*Given records*

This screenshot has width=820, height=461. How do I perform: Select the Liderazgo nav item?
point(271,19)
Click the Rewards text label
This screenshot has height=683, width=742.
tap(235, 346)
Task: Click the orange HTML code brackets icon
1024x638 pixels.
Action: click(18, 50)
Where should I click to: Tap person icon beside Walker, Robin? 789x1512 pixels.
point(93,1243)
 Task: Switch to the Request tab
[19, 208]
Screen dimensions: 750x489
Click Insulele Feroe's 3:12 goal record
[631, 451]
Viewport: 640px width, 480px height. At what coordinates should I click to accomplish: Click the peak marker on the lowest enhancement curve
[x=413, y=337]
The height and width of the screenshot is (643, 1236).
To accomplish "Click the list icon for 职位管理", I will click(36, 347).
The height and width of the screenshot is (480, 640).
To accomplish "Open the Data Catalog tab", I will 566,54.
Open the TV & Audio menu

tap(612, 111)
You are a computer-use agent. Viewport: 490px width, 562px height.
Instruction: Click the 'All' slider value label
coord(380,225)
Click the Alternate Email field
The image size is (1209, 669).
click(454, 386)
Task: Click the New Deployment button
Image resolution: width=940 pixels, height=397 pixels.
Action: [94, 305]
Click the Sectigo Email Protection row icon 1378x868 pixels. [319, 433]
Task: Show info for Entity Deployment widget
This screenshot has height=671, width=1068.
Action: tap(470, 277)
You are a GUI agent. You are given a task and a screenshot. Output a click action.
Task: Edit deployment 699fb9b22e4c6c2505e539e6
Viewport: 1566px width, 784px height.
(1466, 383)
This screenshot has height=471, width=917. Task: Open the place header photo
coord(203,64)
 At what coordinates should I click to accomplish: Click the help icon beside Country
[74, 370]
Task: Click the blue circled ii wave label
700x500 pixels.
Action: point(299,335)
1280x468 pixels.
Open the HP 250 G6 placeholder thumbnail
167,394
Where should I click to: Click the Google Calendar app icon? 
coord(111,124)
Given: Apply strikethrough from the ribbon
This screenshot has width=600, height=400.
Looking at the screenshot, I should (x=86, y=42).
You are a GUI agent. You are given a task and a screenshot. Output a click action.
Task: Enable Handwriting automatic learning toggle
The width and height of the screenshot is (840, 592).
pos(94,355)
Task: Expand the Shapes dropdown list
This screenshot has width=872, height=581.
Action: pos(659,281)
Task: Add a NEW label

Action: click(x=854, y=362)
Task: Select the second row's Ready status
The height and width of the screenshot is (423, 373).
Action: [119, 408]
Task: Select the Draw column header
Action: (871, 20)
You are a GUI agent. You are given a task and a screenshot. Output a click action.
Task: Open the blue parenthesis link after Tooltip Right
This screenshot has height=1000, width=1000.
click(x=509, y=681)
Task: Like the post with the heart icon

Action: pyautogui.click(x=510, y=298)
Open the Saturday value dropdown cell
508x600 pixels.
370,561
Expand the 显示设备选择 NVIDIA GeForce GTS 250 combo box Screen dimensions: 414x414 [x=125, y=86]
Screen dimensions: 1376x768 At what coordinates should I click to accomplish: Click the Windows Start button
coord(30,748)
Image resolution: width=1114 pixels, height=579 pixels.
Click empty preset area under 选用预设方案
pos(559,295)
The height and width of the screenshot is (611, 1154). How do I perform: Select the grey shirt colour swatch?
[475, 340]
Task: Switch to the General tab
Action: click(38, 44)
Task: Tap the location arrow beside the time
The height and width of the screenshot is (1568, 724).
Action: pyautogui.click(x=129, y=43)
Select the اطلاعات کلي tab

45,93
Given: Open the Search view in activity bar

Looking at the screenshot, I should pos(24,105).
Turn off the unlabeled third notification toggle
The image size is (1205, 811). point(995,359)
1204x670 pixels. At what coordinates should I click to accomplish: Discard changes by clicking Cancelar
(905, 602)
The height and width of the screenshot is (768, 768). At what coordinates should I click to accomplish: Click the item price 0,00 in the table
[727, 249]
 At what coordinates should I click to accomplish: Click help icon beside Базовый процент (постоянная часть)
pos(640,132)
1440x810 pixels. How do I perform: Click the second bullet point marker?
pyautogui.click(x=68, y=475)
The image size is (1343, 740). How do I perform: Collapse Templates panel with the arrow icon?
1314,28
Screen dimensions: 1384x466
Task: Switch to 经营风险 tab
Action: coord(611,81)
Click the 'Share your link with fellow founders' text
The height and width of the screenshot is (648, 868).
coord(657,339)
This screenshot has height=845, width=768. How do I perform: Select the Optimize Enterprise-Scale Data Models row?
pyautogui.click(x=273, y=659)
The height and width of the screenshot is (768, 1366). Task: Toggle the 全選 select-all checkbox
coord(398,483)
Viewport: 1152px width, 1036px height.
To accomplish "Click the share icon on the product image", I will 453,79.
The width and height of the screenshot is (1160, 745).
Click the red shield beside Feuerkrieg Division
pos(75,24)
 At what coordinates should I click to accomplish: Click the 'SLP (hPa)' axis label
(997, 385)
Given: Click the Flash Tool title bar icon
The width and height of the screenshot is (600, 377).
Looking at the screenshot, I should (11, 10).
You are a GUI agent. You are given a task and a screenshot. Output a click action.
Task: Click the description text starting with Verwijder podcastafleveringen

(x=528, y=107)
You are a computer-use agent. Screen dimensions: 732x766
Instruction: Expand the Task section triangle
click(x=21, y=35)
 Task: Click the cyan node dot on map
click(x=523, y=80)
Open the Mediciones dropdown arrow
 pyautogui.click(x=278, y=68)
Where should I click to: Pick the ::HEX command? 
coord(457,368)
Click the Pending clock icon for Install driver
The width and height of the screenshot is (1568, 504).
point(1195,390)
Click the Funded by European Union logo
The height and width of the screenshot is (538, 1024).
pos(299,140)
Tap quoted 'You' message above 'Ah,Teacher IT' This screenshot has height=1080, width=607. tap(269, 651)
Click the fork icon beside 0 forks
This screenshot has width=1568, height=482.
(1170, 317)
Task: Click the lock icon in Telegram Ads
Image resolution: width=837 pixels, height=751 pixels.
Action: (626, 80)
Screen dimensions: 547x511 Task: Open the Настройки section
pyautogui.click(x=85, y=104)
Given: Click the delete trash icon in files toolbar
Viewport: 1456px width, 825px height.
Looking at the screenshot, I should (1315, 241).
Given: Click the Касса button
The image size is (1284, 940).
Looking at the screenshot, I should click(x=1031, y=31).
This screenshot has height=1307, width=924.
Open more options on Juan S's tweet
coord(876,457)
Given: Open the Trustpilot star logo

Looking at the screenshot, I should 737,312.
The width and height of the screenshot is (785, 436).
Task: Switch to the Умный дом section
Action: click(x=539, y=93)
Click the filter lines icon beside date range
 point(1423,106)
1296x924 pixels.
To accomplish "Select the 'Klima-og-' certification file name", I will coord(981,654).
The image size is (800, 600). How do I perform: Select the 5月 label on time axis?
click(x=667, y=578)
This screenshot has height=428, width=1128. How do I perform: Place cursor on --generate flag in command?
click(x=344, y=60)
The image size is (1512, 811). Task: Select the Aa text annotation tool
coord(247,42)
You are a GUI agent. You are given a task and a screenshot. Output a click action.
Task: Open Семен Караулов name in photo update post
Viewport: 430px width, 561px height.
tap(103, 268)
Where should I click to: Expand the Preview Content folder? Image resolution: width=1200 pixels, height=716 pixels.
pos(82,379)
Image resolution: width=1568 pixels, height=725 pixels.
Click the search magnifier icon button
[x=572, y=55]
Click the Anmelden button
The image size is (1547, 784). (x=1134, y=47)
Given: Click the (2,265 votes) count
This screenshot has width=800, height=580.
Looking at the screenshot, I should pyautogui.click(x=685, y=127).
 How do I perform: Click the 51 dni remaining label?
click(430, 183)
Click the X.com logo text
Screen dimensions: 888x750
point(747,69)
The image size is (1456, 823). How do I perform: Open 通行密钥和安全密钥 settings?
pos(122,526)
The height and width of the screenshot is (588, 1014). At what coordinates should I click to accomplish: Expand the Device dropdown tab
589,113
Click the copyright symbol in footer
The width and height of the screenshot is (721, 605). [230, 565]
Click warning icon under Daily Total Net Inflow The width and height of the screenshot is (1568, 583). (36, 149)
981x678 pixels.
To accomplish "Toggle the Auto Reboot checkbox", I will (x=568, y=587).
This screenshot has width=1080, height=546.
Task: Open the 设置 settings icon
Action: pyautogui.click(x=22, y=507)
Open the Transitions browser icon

*What needs to be done*
What lines in the records above include the string "list"? Copy each one.

*Answer space*
To accomplish "Click the list icon for 职位管理", I will click(36, 347).
Task: Expand the Shapes dropdown list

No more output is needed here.